RECORDS FOR PROCESSING:
+ + + + +
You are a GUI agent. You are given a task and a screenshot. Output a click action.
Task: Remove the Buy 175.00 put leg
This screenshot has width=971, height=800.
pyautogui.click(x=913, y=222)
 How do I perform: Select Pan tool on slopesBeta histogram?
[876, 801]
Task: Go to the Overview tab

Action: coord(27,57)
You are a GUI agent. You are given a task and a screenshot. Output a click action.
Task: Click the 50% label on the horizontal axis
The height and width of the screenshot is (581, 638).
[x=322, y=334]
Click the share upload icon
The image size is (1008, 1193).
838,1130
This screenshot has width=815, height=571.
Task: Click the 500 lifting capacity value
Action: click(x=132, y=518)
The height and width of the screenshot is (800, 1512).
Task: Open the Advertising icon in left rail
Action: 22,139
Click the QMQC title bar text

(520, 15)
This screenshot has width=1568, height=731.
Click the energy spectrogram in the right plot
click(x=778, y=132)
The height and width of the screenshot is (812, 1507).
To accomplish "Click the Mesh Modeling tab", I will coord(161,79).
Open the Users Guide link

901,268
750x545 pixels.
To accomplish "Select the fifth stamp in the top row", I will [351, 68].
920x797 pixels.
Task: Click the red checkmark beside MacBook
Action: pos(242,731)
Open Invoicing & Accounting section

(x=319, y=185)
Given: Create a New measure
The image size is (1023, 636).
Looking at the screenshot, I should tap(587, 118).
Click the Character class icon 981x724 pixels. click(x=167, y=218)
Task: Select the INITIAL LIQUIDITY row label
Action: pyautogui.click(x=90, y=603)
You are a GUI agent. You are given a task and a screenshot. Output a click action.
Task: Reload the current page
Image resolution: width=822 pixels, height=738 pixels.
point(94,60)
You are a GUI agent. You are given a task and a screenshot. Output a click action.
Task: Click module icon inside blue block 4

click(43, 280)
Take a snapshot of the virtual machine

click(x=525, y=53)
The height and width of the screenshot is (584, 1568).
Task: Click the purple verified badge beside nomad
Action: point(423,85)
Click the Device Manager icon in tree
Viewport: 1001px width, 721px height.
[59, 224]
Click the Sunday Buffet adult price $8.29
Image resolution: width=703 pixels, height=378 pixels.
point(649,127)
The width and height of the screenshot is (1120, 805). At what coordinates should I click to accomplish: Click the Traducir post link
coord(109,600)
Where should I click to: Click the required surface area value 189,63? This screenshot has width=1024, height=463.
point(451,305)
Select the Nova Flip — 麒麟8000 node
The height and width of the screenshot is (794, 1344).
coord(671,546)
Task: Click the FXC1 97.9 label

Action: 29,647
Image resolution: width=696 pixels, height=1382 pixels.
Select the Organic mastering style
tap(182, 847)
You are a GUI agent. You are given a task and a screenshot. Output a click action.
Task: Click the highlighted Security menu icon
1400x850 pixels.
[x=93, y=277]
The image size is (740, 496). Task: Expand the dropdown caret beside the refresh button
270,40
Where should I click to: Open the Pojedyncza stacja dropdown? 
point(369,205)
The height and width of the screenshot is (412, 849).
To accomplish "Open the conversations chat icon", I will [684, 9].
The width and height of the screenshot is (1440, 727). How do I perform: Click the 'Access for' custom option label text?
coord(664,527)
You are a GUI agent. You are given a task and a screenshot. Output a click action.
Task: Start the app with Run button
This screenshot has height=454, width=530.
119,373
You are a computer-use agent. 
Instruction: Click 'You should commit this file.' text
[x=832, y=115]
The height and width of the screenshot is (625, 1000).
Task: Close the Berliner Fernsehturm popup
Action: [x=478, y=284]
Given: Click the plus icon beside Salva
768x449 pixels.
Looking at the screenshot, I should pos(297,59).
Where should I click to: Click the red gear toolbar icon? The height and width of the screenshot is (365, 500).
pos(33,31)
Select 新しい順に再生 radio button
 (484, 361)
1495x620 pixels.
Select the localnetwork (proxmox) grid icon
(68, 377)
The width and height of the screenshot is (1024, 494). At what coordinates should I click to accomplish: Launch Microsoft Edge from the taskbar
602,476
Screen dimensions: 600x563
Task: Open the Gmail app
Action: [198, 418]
+ + + + +
TASK STATEMENT:
The answer should consist of every record above, copied exactly.

EXPECTED ANSWER:
You are a GUI agent. You are given a task and a screenshot. Output a click action.
Task: Remove the Buy 175.00 put leg
This screenshot has width=971, height=800.
pyautogui.click(x=913, y=222)
 How do I perform: Select Pan tool on slopesBeta histogram?
[876, 801]
Task: Go to the Overview tab

Action: coord(27,57)
You are a GUI agent. You are given a task and a screenshot. Output a click action.
Task: Click the 50% label on the horizontal axis
The height and width of the screenshot is (581, 638).
[x=322, y=334]
Click the share upload icon
The image size is (1008, 1193).
838,1130
This screenshot has width=815, height=571.
Task: Click the 500 lifting capacity value
Action: click(x=132, y=518)
The height and width of the screenshot is (800, 1512).
Task: Open the Advertising icon in left rail
Action: 22,139
Click the QMQC title bar text

(520, 15)
This screenshot has width=1568, height=731.
Click the energy spectrogram in the right plot
click(x=778, y=132)
The height and width of the screenshot is (812, 1507).
To accomplish "Click the Mesh Modeling tab", I will coord(161,79).
Open the Users Guide link

901,268
750x545 pixels.
To accomplish "Select the fifth stamp in the top row", I will [351, 68].
920x797 pixels.
Task: Click the red checkmark beside MacBook
Action: pos(242,731)
Open Invoicing & Accounting section

(x=319, y=185)
Given: Create a New measure
The image size is (1023, 636).
Looking at the screenshot, I should tap(587, 118).
Click the Character class icon 981x724 pixels. click(x=167, y=218)
Task: Select the INITIAL LIQUIDITY row label
Action: pyautogui.click(x=90, y=603)
You are a GUI agent. You are given a task and a screenshot. Output a click action.
Task: Reload the current page
Image resolution: width=822 pixels, height=738 pixels.
point(94,60)
You are a GUI agent. You are given a task and a screenshot. Output a click action.
Task: Click module icon inside blue block 4

click(43, 280)
Take a snapshot of the virtual machine

click(x=525, y=53)
The height and width of the screenshot is (584, 1568).
Task: Click the purple verified badge beside nomad
Action: point(423,85)
Click the Device Manager icon in tree
Viewport: 1001px width, 721px height.
[59, 224]
Click the Sunday Buffet adult price $8.29
Image resolution: width=703 pixels, height=378 pixels.
point(649,127)
The width and height of the screenshot is (1120, 805). At what coordinates should I click to accomplish: Click the Traducir post link
coord(109,600)
Where should I click to: Click the required surface area value 189,63? This screenshot has width=1024, height=463.
point(451,305)
Select the Nova Flip — 麒麟8000 node
The height and width of the screenshot is (794, 1344).
coord(671,546)
Task: Click the FXC1 97.9 label

Action: 29,647
Image resolution: width=696 pixels, height=1382 pixels.
Select the Organic mastering style
tap(182, 847)
You are a GUI agent. You are given a task and a screenshot. Output a click action.
Task: Click the highlighted Security menu icon
1400x850 pixels.
[x=93, y=277]
The image size is (740, 496). Task: Expand the dropdown caret beside the refresh button
270,40
Where should I click to: Open the Pojedyncza stacja dropdown? 
point(369,205)
The height and width of the screenshot is (412, 849).
To accomplish "Open the conversations chat icon", I will [684, 9].
The width and height of the screenshot is (1440, 727). How do I perform: Click the 'Access for' custom option label text?
coord(664,527)
You are a GUI agent. You are given a task and a screenshot. Output a click action.
Task: Start the app with Run button
This screenshot has height=454, width=530.
119,373
You are a computer-use agent. 
Instruction: Click 'You should commit this file.' text
[x=832, y=115]
The height and width of the screenshot is (625, 1000).
Task: Close the Berliner Fernsehturm popup
Action: [x=478, y=284]
Given: Click the plus icon beside Salva
768x449 pixels.
Looking at the screenshot, I should pos(297,59).
Where should I click to: Click the red gear toolbar icon? The height and width of the screenshot is (365, 500).
pos(33,31)
Select 新しい順に再生 radio button
 (484, 361)
1495x620 pixels.
Select the localnetwork (proxmox) grid icon
(68, 377)
The width and height of the screenshot is (1024, 494). At what coordinates should I click to accomplish: Launch Microsoft Edge from the taskbar
602,476
Screen dimensions: 600x563
Task: Open the Gmail app
Action: [198, 418]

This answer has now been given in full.